Konstantinopolis'in Haçlılar tarafından ele geçirilmesi yeni bir dönemin başlangıcı oldu. Eski Bizans İmparatorluğu kaldırıldı ve yerine yeni bir Latin İmparatorluğu ortaya çıktı. İlk hükümdarı, seçimi ünlü Ayasofya'da gerçekleşen Flandre haçlı seferine katılan Kont Baldwin I idi. Yeni devlet, seçkinlerin bileşiminde öncekinden farklıydı. Fransız feodal beyler idari makinede kilit pozisyonlar aldılar.
Latin İmparatorluğu Bizans'ın tüm topraklarını almadı. Baldwin ve halefleri, başkente ek olarak, Trakya'yı, Yunanistan'ın çoğunu ve Ege Denizi adalarını aldı. Dördüncü Haçlı Seferi'nin askeri lideri, Montferrat'lı İtalyan Boniface, Makedonya, Teselya ve imparatorla ilgili yeni vasal krallığını aldı. Selanik krallığı olarak tanındı. Girişimci Venedikliler İyon adalarını, Kikladları, Edirne'yi ve hatta Konstantinopolis'in bir kısmını aldılar. Tüm satın almaları ticari çıkarlara göre seçildi. Kampanyanın en başında Doge Enrico Dandolo, Akdeniz ticareti üzerinde kontrol kuracaktı, sonunda amacına ulaşmayı başardı.
Sonuçlar
Kampanyaya katılan ortalama ev sahipleri ve şövalyeler küçük ilçeler ve diğer arazileri aldı. Aslında, Bizans'a yerleşen Batı Avrupalılar, her zamanki feodal düzenlerini oraya yerleştirdiler. Ancak yerel Yunan nüfusu aynı kaldı. Haçlıların egemenliğinin birkaç on yılı boyunca, yaşam tarzını, kültürünü ve dinini pratikte değiştirmedi. Bu yüzden Bizans'ın harabeleri üzerindeki Latin devletleri sadece birkaç nesil dayanabildi.
Yeni hükümetle işbirliği yapmak istemeyen eski Bizans aristokrasisi, Küçük Asya'da kendini kurmayı başardı. Yarımadada iki büyük devlet ortaya çıktı - Trabzon ve İznik imparatorlukları. İçlerindeki güç, kısa süre önce Bizans'ta devrilen Komnenoslar da dahil olmak üzere Yunan hanedanlarına aitti. Ayrıca, Latin İmparatorluğu'nun kuzeyinde Bulgar krallığı kuruldu. Bağımsızlıklarını kazanan Slavlar, Avrupalı feodal beyler için ciddi bir baş ağrısı haline geldi.

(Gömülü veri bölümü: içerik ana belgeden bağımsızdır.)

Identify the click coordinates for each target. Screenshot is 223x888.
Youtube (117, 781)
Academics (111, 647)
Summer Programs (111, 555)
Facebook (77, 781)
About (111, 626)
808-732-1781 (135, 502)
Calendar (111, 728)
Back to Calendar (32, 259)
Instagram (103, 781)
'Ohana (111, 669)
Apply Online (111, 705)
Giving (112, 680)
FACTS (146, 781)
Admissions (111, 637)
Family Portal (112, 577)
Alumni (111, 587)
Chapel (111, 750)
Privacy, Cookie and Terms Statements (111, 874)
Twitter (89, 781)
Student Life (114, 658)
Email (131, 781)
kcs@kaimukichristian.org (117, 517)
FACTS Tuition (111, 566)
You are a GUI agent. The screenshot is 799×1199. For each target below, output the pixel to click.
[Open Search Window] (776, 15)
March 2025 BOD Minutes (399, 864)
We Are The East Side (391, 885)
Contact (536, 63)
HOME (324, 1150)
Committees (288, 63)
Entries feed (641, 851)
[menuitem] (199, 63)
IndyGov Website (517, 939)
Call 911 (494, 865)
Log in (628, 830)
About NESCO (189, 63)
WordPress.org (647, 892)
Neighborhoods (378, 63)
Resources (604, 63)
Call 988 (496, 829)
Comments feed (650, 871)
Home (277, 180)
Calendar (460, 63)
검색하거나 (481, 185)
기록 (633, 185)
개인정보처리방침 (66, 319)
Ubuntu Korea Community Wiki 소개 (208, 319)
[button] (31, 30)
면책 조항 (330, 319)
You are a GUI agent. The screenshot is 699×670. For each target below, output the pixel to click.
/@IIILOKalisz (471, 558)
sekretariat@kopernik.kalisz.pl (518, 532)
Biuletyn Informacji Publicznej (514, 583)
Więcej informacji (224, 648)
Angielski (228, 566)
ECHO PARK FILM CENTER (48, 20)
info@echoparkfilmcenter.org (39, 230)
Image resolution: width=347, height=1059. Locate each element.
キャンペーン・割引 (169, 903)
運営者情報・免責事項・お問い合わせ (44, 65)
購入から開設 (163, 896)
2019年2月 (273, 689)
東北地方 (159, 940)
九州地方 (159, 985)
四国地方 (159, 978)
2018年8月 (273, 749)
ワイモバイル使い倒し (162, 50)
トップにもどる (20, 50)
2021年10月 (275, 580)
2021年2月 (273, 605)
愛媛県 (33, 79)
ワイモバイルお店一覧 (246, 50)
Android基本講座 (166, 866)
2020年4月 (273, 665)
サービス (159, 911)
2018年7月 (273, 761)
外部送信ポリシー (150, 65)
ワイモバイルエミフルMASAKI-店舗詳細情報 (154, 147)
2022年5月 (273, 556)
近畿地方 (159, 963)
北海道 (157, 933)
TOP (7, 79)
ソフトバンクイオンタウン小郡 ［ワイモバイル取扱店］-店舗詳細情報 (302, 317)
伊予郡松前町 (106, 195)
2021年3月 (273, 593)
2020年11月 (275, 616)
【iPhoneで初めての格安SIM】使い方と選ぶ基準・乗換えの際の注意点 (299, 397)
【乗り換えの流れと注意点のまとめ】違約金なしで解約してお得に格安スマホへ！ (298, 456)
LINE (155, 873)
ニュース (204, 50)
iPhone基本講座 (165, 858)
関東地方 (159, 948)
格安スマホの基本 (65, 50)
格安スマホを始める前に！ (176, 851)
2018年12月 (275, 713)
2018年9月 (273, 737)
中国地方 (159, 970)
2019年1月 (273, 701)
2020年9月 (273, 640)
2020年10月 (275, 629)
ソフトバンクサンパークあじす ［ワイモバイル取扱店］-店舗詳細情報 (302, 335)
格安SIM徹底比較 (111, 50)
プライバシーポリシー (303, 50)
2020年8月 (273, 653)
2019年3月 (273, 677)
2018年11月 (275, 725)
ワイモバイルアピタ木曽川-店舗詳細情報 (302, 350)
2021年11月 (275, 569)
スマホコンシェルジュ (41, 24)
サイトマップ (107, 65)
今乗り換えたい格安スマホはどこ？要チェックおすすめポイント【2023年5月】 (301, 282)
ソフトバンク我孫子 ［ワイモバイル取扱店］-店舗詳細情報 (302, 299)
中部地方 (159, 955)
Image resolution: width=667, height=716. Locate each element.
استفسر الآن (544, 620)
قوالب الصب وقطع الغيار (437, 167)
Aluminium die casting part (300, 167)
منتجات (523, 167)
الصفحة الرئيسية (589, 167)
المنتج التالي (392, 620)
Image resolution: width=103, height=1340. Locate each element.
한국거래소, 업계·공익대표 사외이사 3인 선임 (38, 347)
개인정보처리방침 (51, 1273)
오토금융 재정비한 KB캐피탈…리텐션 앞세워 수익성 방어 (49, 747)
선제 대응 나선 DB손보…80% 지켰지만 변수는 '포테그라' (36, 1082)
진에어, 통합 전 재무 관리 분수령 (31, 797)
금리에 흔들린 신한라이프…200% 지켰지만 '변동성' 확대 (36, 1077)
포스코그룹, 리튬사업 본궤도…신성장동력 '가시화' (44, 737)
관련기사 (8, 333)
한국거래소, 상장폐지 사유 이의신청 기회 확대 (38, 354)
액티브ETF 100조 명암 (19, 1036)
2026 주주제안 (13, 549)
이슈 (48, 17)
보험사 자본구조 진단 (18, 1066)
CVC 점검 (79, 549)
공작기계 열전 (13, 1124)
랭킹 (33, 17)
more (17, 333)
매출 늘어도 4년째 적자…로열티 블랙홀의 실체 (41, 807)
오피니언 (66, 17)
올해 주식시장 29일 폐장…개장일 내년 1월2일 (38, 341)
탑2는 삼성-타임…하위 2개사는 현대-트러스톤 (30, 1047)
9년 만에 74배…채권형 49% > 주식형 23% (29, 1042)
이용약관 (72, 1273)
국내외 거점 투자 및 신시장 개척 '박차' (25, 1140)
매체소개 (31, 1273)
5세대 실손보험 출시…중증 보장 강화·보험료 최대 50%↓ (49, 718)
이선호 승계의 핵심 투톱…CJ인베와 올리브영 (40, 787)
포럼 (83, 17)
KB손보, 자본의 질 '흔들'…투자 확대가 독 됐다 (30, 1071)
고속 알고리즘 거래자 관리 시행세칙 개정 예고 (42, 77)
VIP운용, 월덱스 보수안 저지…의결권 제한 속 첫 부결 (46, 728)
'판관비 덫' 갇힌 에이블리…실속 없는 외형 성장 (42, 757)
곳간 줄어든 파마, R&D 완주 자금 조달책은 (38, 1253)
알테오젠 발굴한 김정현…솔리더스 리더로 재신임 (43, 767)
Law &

Latinlerin kendilerine yabancı bir bölgedeki gücü hiçbir zaman kalıcı olmadı. Birçok iç çekişme ve Avrupa'nın Haçlı Seferleri'ne olan ilgisini kaybetmesi nedeniyle1261'de Konstantinopolis'in bir kez daha ele geçirilmesi oldu. O zamanın Rus ve Batılı kaynakları, Yunanlıların şehirlerini çok az direnişle veya hiç direniş göstermeden nasıl geri almayı başardıklarını kaydetti. Bizans İmparatorluğu restore edildi. Palaiologos hanedanı kendini Konstantinopolis'te kurdu. Neredeyse iki yüz yıl sonra, 1453'te şehir Osmanlı Türkleri tarafından ele geçirildi ve ardından imparatorluk nihayet geçmişe gömüldü.